The RPC package of the SAGA API described here is a one
to one mapping from the GridRPC standard, equipped with the
SAGA look and feel, error conventions, task model etc.
+-------------------------------------------------------------+
Specification:
==============
package SAGA version 0.1 {
package RPC {
enum io_mode{
IN = 1, // input parameter
OUT = 2, // output parameter
INOUT = 3 // both input and output parameter
}
struct parameter{
long size; // number of bytes in buffer
array<byte,1> buffer; // data
io_mode mode; // parameter mode
}
class RPC {
void constructor (in string funcname );
void call (inout array<parameter> parameters );
};
}
}
+-------------------------------------------------------------+
#ifndef SHORT
Details:
========
class RPC
This class represents a remote function handle, which
can be called (repeatedly), and returns the result of
the respective remote procedure invocation.
The class offers one non trivial constructor, which
initialises the remote function handle (see [1] for
details). That process may involve connection setup,
service discovery etc. The class further offers one
method 'call', which invokes the remote procedure, and
returns the respective return data and values. The
asynchroneous versions described in [1] are realised by
the SAGA task model, and are not represented as separate
calls here.
In the constructor, the remote procedure to be invoked is
specified by a URL, whith the syntax:
gridrpc://server.net:1234/my_function
with the elements responding to:
gridrpc - scheme - identifying a grid rpc operation
server.net - server - server host serving the rpc call
1234 - port - contact point for the server
my_function - name of the remote method to invoke
All elements but the scheme can be empty, which allows the
implementation to fall back to some default remote method
to invoke (minimal URL: gridrpc:///).
The argument and return value handling is currently very
basic, and reflects the traditional scheme for remote
procedure calls: an array of parameters, for each of which
the buffer, its size, and the input/output mode is described.

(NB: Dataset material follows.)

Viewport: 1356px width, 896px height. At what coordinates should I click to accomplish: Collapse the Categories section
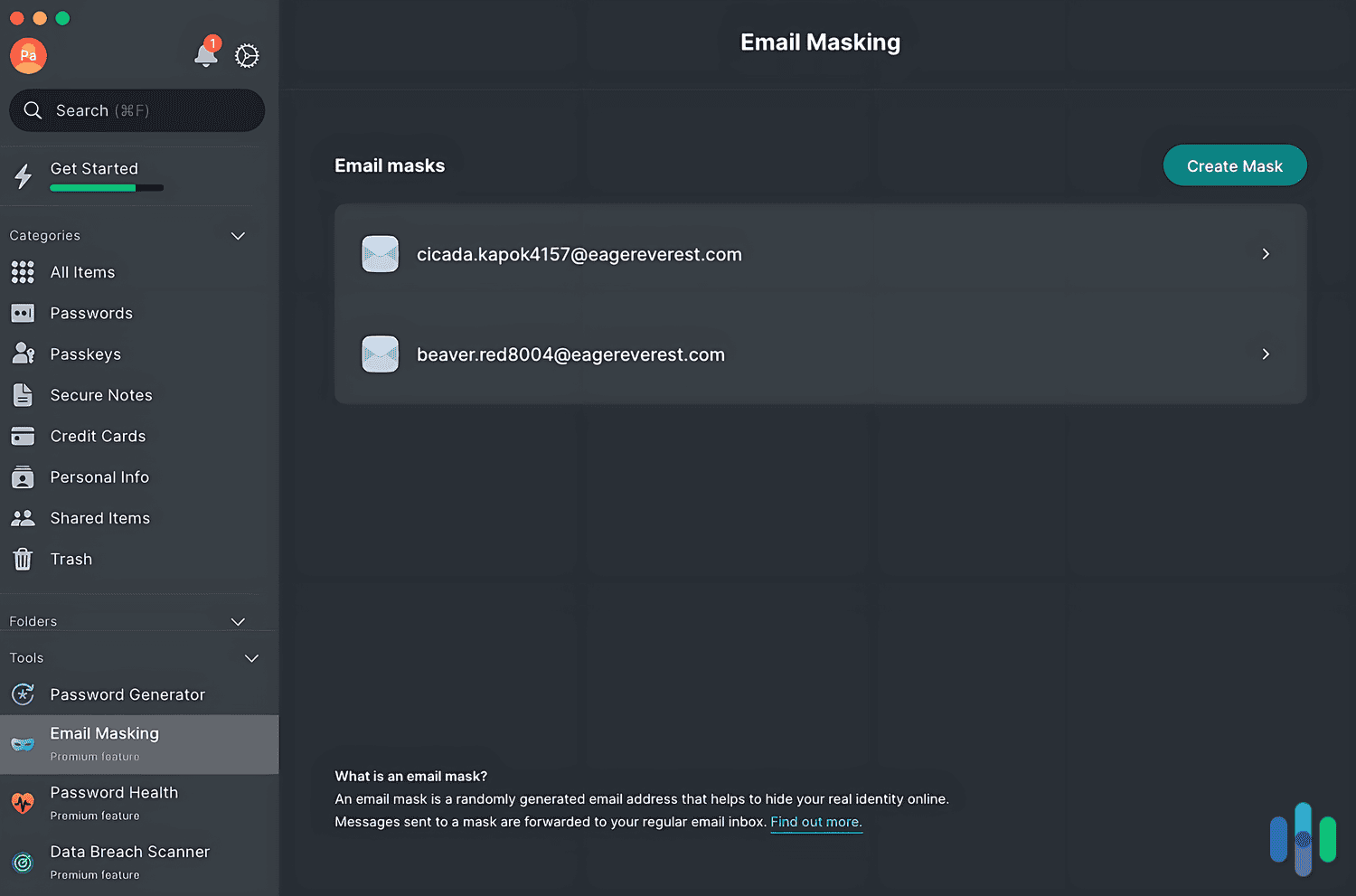tap(238, 235)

On invocation of the 'call' method, for each parameter the
'mode' value has to be initialized, for parameters with mode
IN or INOUT, also 'size' and 'buffer' must be initialized.
For parameters with mode OUT, 'size' might also have the value 0
in which case the 'buffer' is considered to be void, and has to be
created (e.g., allocated) by the SAGA system upon arrival of the
result data.
This argument handling scheme allows efficient (copy-free)
passing of parameters. For OUT parameters with a size value of 0,
the implementation is required to allocate the data structure and to
overwrite the size and buffer fields for the parameter.
- constructor
Purpose: inits a remote function handle
Format: void constructor (in string funcname)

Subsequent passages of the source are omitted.